What You Need To Know

  • Rabbi Rosenberg has joined a lawsuit against Florida's abortion law

  • He says that Judaism allows abortion

  • Proponents of the law say the suit won't work

“A synagogue is supposed to be a place of peace,” said Rosenberg.

Rosenberg is trying to keep that peace as he fights for religious freedom, joining a lawsuit against Florida’s abortion law.

“Judaism absolutely asserts that abortion is often permitted, sometimes maybe even required, and there is absolutely not a hard and fast deadline on that, there is no fifteen week deadline you have to obey,” said Rabbi Rosenberg.
The Rabbi is also concerned with how the law is worded.

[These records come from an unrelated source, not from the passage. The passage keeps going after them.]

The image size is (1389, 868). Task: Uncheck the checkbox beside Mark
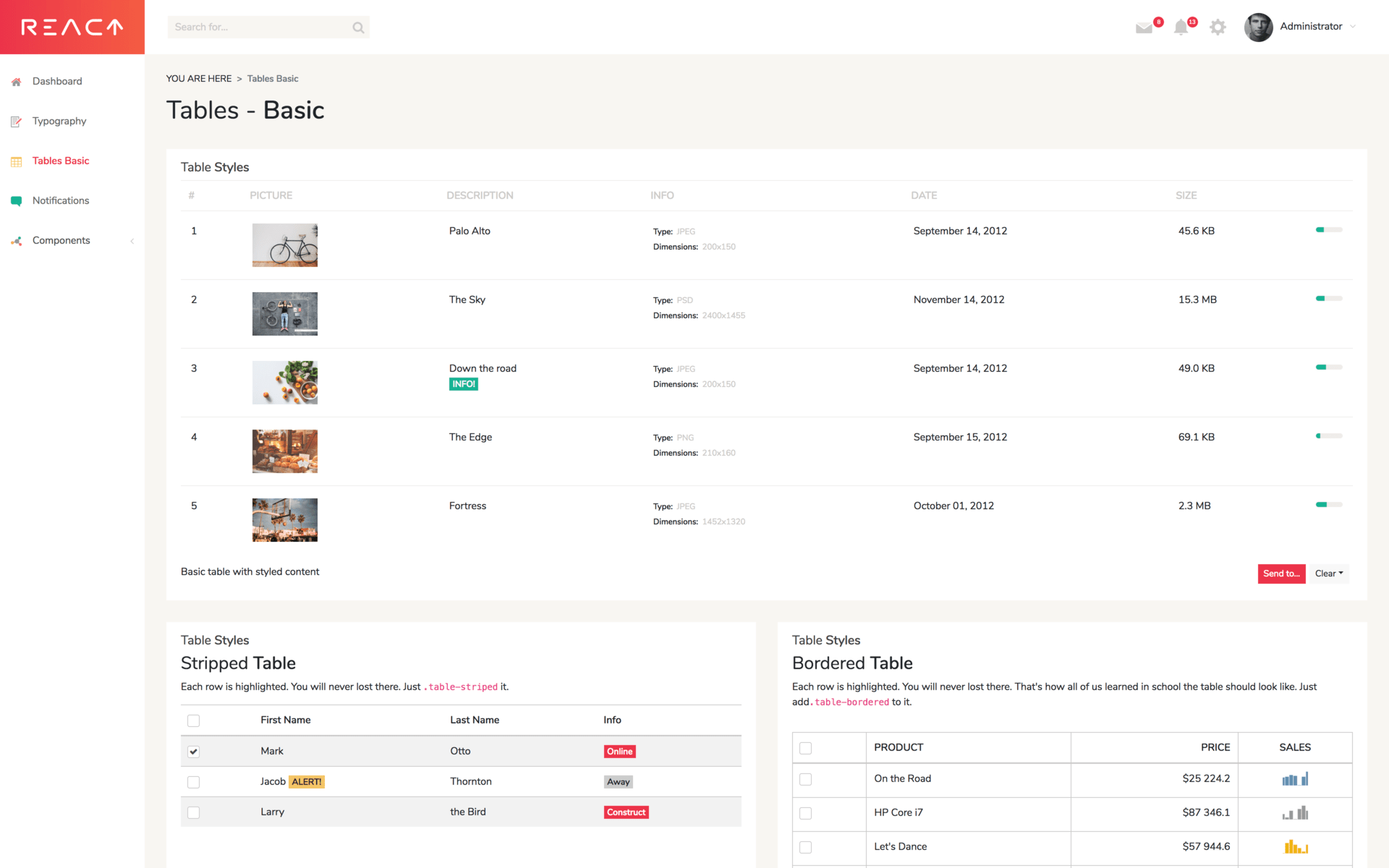click(193, 752)
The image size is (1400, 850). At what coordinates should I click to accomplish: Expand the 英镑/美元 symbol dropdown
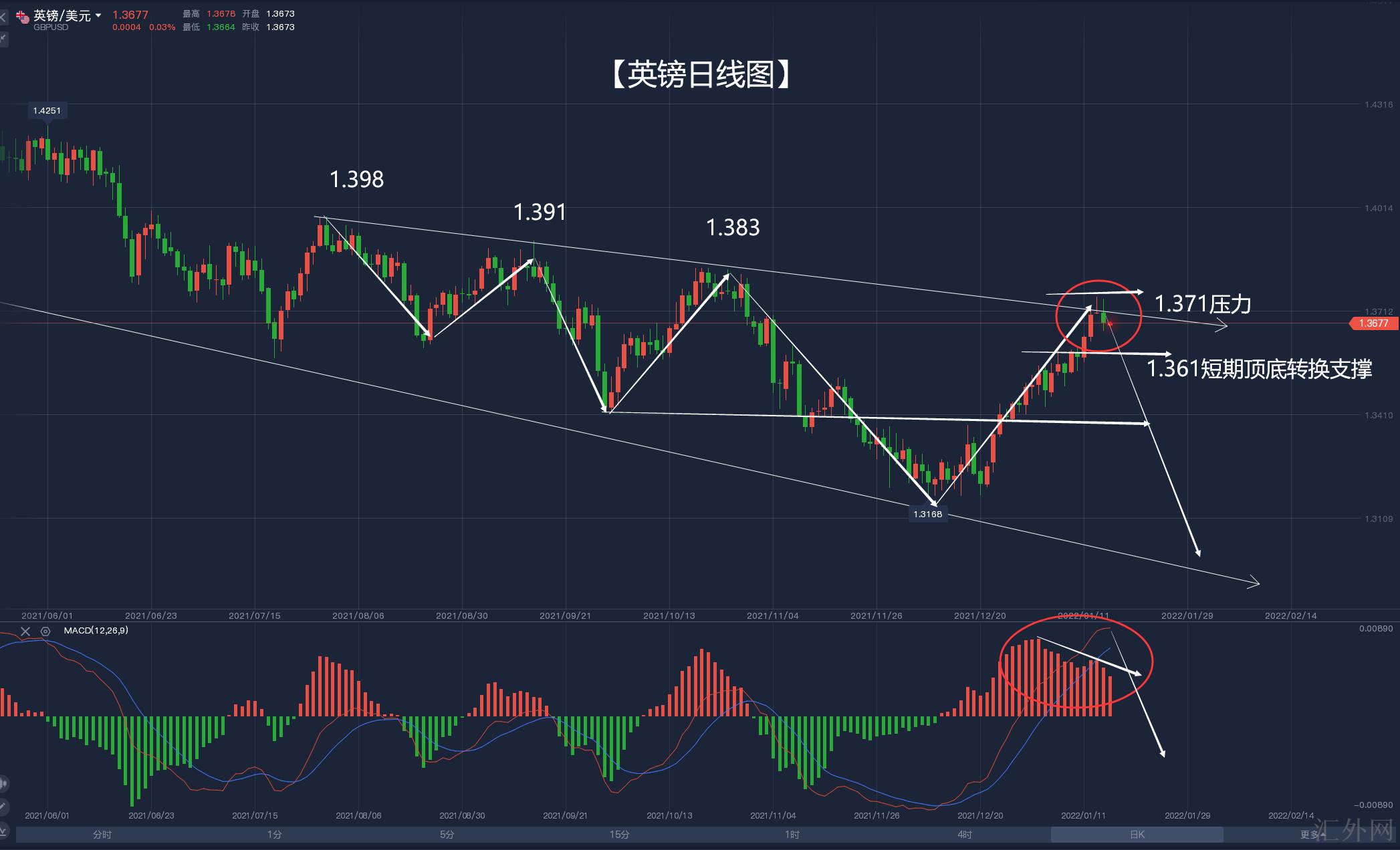(x=98, y=15)
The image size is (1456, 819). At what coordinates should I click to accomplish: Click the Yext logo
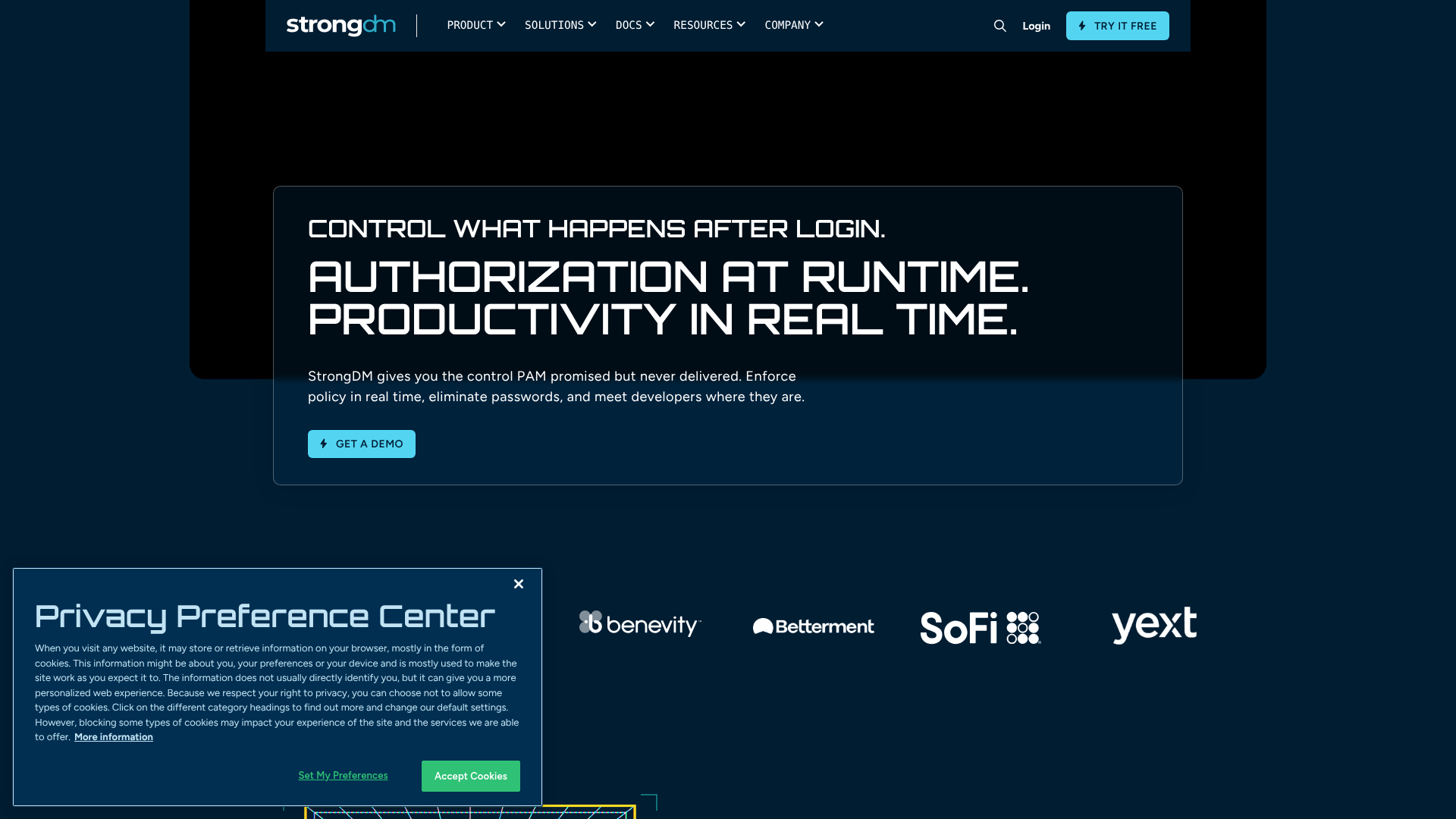(1153, 625)
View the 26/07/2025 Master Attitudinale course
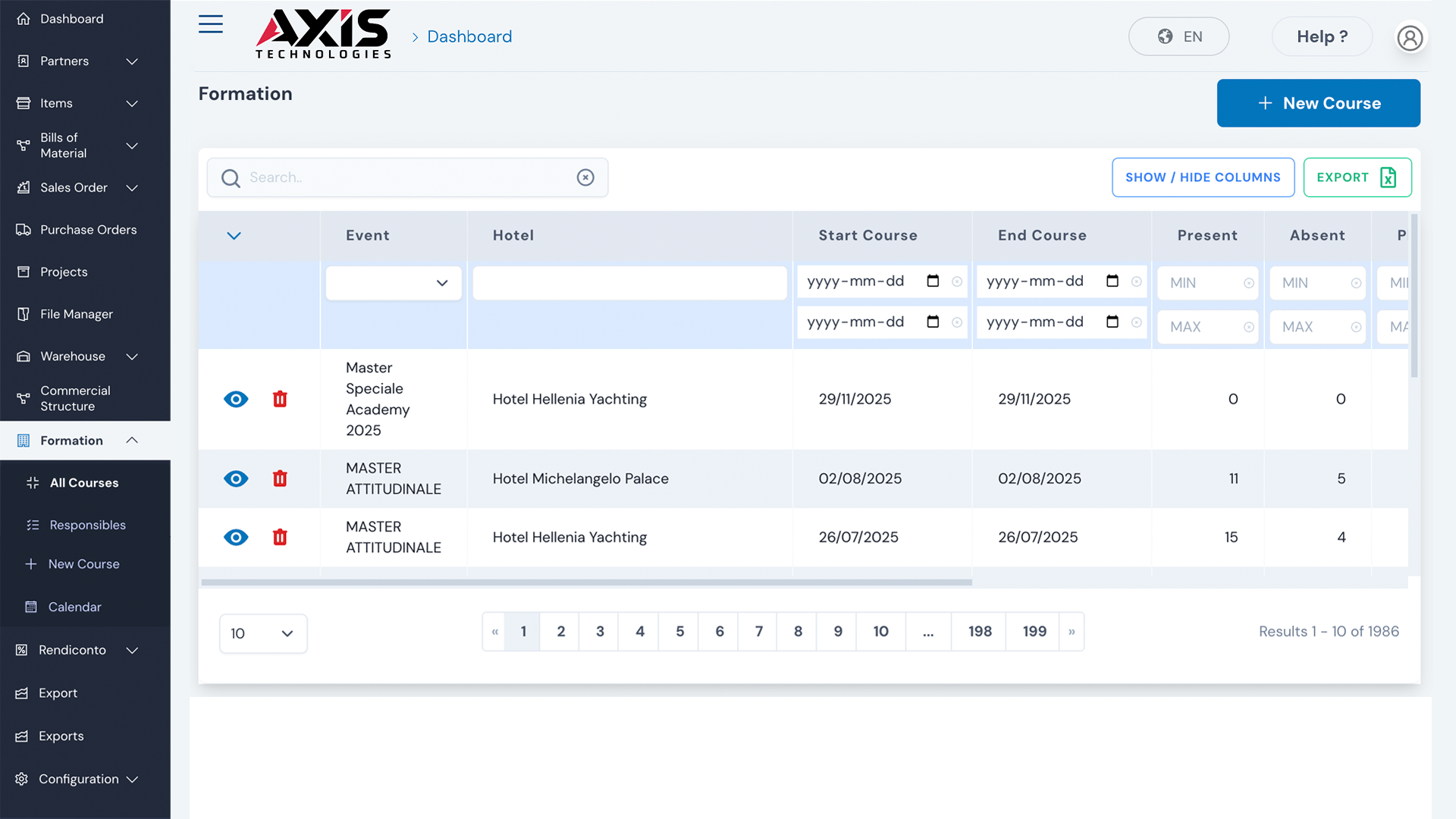The height and width of the screenshot is (819, 1456). (x=236, y=537)
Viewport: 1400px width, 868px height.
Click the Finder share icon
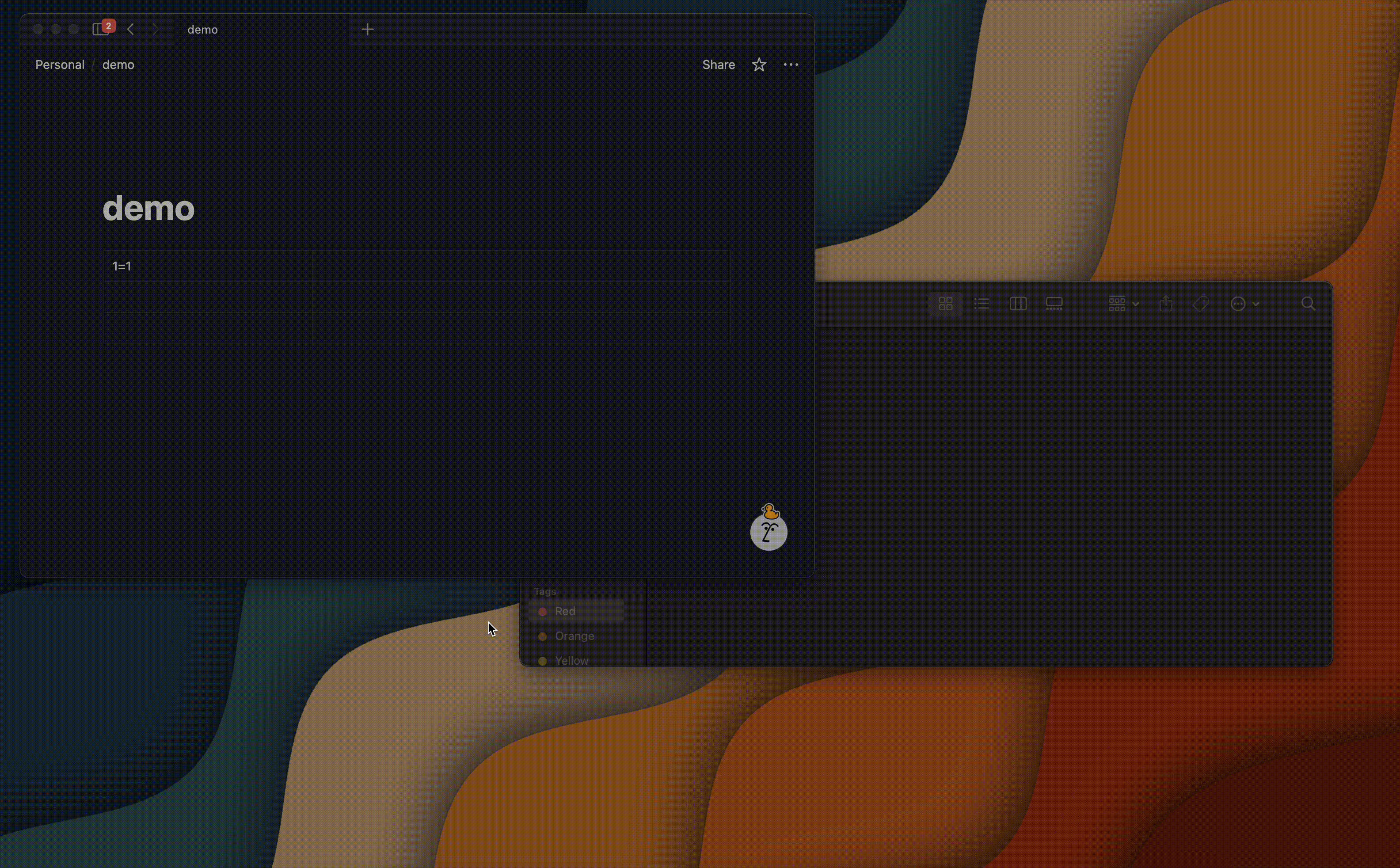tap(1166, 304)
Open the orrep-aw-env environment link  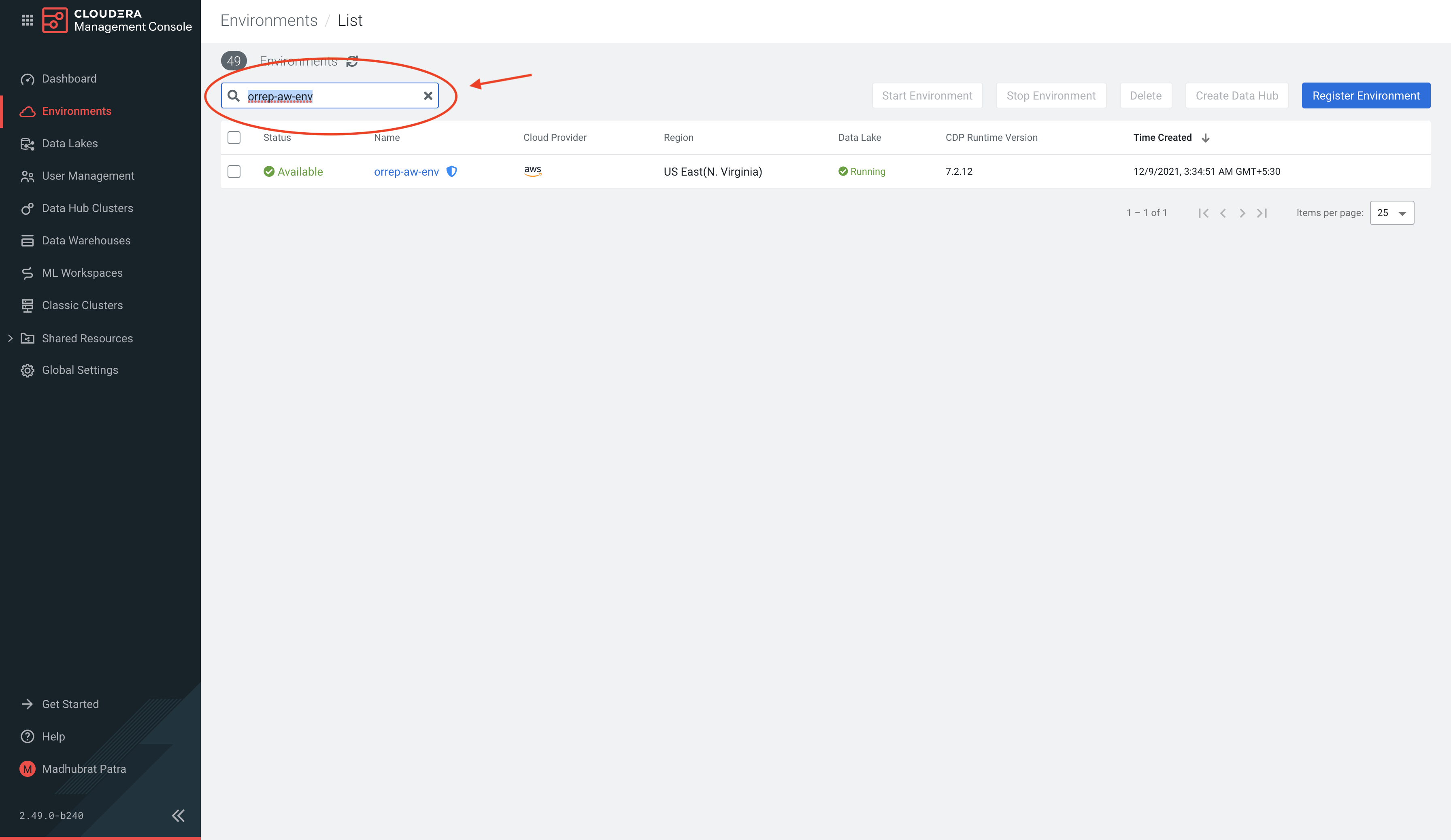click(x=406, y=172)
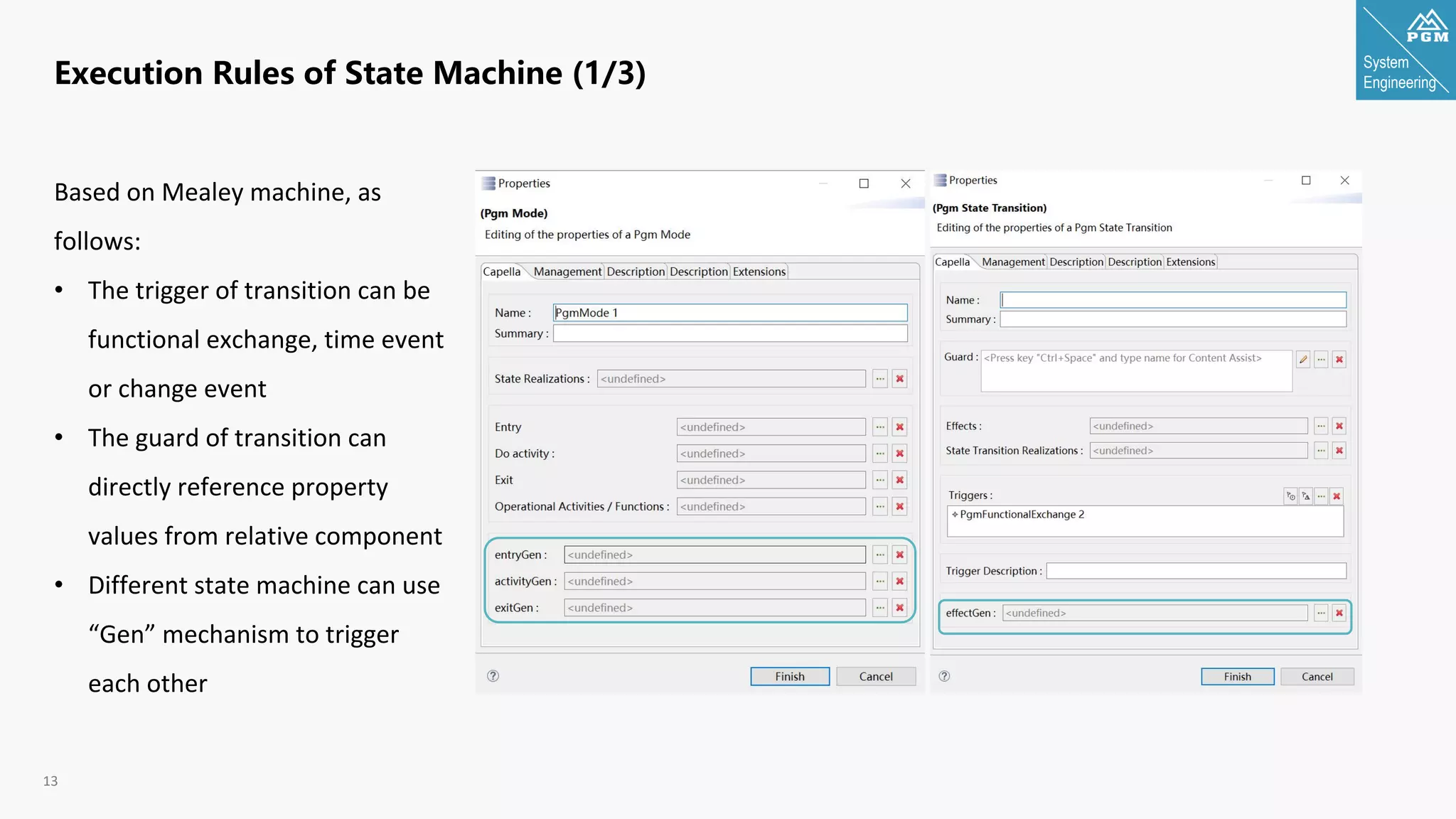Delete the selected trigger with red X
Screen dimensions: 1456x819
[1337, 496]
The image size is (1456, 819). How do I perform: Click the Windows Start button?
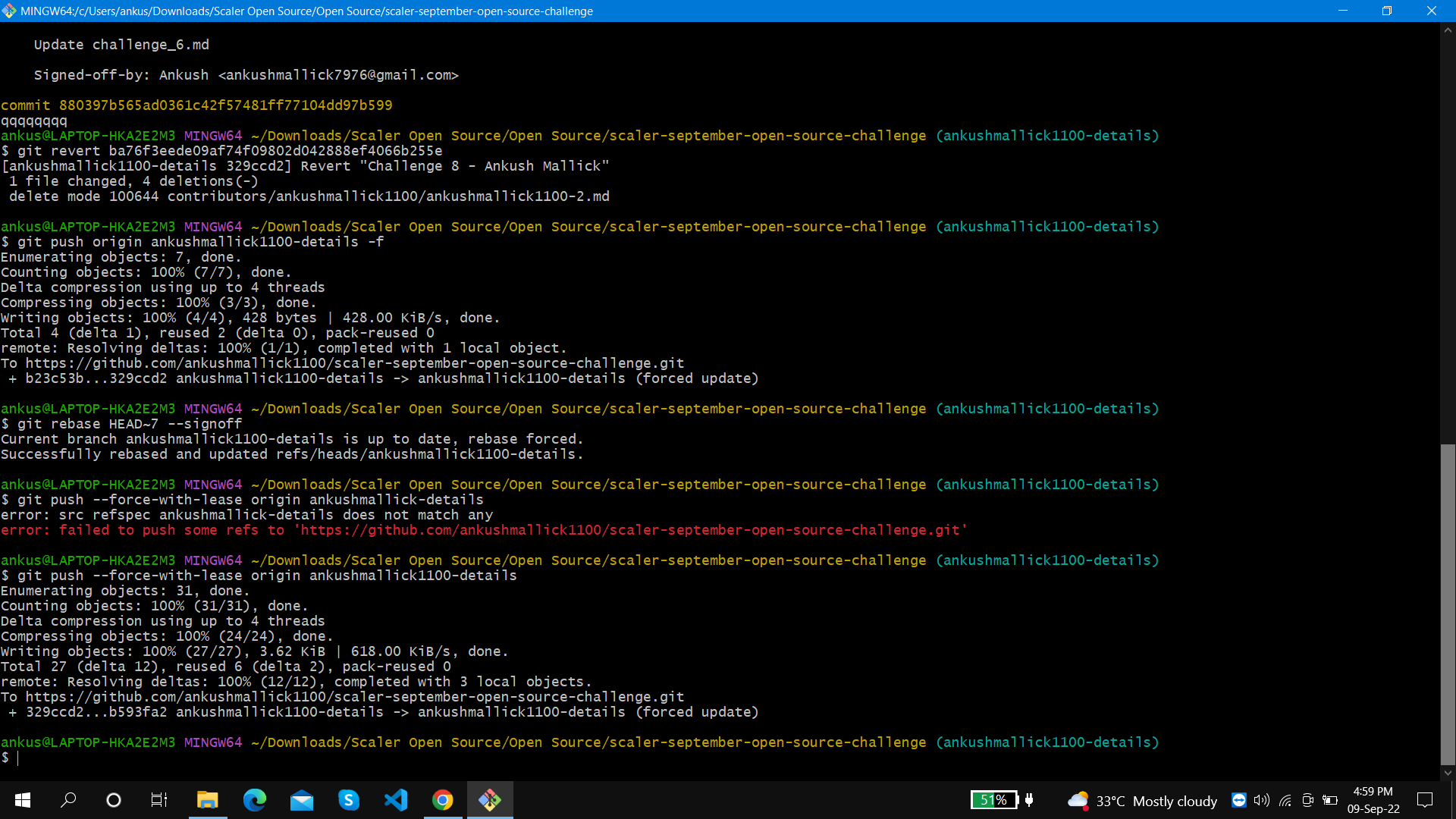click(x=22, y=799)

“It would add an element of fear to it knowing that simply by teaching what I’ve always taught people and counseling people in my tradition we could all get arrested for it,” said Rabbi Rosenberg.

Calling the abortion ban un-American, Rabbi Rosenberg says his decision to join the lawsuit with others who share the same religious view was an easy one.

“I know I support abortion rights, I know I support religious freedom and a woman’s right to choose. The hard part was deciding about the practicality,” said Rabbi Rosenberg.

Now, the hard part, says the Rabbi, is the wait. There likely won’t be any movement on the lawsuit for weeks.

Spectrum News spoke with John Stemberger, President and General Counsel of Florida Family Policy Council, an anti-abortion rights organization. He tells us the lawsuit won’t be successful.

“You can’t say my religion allows me to kill other people. It will not work, it just doesn’t happen that way,” said Stemberger. “There’s a balancing test that’s gonna happen and you show that the faith is genuine and that everybody agrees with it and it’s just not going to uphold in our courts.”

Rosenberg says he is confident in his decision to sue.